- _Exercise instructions_
Check the records below line by line. Give the count of lines with "under", and nothing else.

- _Dataset entries_
== Segment start ==

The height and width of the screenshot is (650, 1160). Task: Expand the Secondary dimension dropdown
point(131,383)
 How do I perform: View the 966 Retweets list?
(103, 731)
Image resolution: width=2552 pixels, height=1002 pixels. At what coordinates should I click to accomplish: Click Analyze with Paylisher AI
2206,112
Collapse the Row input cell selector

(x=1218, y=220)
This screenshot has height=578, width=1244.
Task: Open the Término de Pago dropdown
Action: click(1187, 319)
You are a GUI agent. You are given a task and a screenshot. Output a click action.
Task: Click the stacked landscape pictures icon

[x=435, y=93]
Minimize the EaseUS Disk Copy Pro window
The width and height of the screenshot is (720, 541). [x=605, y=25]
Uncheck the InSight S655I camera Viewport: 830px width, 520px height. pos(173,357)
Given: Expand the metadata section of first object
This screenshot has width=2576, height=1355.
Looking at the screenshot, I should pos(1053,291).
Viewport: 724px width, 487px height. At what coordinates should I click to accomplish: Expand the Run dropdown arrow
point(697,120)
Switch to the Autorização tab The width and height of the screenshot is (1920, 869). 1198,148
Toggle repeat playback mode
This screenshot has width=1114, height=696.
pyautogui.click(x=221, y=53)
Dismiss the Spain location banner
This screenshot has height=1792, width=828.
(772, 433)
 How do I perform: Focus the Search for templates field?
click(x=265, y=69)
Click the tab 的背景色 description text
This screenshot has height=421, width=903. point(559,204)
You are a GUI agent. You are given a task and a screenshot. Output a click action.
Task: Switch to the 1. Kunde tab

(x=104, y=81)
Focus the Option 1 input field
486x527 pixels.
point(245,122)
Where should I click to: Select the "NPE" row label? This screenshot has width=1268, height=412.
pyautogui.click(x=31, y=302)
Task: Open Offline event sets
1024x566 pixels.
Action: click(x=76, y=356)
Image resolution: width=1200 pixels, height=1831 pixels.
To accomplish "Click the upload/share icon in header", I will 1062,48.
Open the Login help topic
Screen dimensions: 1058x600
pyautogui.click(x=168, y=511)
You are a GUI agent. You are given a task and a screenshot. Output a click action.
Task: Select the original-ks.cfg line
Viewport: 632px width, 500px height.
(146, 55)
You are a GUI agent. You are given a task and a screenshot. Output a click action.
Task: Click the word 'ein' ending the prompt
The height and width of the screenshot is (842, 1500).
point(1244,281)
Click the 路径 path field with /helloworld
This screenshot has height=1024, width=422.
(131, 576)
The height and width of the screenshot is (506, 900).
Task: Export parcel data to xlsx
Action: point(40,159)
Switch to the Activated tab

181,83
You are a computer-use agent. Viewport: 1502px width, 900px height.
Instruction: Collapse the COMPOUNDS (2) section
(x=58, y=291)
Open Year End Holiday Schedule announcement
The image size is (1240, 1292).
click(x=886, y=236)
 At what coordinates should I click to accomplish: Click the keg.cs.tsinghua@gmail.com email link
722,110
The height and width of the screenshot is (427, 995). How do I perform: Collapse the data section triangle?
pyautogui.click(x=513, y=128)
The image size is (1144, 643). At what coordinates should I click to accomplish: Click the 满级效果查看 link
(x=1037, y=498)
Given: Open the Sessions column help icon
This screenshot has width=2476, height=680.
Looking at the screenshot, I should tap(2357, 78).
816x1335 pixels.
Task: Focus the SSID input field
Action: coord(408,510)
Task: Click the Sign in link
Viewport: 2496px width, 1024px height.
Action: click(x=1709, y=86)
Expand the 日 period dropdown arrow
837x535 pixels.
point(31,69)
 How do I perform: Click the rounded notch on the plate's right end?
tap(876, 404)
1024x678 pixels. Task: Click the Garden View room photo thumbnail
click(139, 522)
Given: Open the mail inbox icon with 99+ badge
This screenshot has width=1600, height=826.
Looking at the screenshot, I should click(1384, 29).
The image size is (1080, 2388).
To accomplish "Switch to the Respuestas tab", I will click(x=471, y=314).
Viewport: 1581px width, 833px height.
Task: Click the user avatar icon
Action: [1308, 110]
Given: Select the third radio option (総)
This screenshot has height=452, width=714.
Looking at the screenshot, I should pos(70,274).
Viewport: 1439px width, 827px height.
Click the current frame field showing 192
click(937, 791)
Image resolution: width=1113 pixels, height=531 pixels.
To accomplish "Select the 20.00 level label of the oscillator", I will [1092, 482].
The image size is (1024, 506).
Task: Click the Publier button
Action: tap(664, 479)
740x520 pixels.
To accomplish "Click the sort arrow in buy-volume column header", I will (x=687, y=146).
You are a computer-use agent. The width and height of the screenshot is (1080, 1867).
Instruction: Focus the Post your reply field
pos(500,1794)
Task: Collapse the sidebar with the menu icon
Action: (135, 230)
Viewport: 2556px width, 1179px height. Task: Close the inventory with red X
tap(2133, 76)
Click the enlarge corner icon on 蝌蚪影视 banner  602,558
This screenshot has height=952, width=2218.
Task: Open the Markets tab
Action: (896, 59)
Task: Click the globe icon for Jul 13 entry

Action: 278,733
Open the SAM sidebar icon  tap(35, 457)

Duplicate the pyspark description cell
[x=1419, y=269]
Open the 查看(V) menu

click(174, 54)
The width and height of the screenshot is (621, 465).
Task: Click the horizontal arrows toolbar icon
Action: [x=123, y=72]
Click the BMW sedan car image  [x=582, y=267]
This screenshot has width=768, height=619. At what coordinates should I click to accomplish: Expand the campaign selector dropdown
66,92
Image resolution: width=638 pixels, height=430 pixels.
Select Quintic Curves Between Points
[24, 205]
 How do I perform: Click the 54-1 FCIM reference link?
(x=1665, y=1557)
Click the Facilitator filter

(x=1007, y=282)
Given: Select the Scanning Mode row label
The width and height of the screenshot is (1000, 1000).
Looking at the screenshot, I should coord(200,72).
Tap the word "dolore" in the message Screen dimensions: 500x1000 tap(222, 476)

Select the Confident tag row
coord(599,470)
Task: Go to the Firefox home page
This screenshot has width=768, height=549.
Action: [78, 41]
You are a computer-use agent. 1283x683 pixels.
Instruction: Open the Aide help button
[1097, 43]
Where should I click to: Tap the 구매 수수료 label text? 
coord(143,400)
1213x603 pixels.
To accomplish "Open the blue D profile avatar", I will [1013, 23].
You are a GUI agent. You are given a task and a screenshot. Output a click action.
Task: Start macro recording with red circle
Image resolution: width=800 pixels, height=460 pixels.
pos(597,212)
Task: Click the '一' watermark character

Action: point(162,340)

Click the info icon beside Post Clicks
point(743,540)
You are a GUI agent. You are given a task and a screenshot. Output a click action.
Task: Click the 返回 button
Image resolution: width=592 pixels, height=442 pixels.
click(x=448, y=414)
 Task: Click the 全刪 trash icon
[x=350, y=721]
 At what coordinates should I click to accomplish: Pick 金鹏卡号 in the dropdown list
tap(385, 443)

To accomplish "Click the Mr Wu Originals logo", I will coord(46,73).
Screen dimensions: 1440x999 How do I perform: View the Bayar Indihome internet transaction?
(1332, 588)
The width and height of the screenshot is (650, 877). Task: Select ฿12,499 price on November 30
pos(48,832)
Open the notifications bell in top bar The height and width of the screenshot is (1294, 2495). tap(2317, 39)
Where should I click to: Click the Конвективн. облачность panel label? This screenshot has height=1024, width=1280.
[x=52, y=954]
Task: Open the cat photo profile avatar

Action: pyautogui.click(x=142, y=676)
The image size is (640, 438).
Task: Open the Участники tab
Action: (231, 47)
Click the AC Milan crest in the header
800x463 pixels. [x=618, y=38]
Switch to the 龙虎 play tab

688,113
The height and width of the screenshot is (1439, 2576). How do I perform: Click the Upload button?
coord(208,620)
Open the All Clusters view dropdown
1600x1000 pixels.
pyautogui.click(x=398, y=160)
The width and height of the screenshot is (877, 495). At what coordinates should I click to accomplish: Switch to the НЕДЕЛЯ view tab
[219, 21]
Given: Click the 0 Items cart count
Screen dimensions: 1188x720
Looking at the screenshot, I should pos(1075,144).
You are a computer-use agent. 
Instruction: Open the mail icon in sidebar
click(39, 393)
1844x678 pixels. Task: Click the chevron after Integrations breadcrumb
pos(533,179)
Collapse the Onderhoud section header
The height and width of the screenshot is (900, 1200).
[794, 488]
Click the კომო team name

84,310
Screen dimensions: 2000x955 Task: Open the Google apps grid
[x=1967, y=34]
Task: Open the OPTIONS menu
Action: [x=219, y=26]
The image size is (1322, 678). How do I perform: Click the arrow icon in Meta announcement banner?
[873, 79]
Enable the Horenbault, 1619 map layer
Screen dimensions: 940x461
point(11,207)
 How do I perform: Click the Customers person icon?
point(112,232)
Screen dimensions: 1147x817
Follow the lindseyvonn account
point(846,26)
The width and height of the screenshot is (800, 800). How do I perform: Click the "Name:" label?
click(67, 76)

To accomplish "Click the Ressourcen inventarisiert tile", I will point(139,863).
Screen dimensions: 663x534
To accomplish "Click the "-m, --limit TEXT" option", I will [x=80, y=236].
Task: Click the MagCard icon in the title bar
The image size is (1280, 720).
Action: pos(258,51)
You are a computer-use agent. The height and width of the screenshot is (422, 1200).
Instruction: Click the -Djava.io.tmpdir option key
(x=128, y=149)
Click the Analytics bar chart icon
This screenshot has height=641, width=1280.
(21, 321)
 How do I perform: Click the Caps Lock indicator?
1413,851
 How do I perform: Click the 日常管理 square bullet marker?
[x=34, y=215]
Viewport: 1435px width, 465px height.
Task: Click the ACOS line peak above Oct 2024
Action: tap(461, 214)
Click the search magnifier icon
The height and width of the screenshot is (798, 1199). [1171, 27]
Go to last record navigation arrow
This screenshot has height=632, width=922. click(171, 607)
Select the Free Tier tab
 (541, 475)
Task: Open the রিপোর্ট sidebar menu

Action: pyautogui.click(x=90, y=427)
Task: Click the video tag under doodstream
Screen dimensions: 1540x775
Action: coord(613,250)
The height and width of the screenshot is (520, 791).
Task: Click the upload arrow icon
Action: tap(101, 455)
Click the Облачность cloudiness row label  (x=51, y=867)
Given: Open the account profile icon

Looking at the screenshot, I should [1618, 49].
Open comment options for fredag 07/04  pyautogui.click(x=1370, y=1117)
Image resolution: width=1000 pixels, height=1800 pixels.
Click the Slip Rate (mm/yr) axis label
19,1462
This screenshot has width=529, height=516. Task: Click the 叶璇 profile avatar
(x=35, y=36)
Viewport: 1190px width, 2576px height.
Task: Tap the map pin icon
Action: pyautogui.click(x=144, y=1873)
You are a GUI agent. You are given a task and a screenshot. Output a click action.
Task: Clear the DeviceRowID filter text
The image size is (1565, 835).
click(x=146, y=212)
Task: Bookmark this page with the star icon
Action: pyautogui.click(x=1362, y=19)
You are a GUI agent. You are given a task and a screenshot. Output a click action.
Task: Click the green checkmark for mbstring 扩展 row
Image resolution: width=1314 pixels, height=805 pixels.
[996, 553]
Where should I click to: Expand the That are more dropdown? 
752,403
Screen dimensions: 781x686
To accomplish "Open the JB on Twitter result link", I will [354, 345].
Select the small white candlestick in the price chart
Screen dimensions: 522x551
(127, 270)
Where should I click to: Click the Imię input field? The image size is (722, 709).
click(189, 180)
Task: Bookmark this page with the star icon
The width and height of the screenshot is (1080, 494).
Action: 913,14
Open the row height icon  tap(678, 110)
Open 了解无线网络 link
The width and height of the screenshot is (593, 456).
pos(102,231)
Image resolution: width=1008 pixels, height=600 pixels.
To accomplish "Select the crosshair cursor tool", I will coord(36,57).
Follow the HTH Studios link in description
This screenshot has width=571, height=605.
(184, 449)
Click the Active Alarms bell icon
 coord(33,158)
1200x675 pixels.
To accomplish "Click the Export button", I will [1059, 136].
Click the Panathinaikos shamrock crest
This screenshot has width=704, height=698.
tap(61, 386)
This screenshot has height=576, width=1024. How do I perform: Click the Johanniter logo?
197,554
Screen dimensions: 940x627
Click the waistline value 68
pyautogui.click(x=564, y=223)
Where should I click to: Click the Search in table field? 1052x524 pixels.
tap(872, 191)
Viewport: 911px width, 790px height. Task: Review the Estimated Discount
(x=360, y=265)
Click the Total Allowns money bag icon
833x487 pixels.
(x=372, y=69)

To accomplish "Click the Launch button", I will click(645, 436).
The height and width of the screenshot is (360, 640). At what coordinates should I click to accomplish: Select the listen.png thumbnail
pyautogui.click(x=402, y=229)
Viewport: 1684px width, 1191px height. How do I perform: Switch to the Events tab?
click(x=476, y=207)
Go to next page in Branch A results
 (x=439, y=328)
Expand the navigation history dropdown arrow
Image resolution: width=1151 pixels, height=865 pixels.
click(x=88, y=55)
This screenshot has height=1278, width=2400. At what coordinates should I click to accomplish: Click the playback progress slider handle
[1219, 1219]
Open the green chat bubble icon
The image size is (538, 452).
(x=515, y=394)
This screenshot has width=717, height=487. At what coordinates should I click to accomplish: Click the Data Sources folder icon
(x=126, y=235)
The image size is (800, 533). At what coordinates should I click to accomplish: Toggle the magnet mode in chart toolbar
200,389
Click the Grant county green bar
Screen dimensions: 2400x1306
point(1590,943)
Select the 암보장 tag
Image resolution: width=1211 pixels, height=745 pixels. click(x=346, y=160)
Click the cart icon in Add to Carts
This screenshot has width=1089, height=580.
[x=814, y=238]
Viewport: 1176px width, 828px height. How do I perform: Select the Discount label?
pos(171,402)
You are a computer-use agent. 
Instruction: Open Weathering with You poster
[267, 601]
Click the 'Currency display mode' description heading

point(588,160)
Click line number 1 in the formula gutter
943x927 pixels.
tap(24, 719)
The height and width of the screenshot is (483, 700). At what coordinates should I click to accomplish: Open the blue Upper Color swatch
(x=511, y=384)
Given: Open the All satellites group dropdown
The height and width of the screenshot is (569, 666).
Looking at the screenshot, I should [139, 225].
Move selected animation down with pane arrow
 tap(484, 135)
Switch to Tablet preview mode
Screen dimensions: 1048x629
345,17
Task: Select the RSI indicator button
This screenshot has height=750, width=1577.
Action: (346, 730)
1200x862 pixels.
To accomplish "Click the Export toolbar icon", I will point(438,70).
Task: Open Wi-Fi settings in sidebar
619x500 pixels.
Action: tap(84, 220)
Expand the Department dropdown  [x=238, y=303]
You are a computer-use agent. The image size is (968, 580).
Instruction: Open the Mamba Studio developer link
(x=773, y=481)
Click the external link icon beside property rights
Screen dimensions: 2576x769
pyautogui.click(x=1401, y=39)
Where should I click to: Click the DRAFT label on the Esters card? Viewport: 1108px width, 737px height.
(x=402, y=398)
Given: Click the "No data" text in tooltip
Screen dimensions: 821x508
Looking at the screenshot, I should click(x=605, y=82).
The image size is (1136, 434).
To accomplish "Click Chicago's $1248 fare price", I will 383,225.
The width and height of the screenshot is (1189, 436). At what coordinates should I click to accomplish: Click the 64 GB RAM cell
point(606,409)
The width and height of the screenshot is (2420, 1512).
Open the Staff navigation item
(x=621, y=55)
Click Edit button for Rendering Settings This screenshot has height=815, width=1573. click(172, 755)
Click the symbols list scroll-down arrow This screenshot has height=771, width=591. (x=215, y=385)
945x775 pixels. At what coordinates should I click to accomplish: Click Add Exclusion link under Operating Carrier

== Segment end ==

- _Solution_
2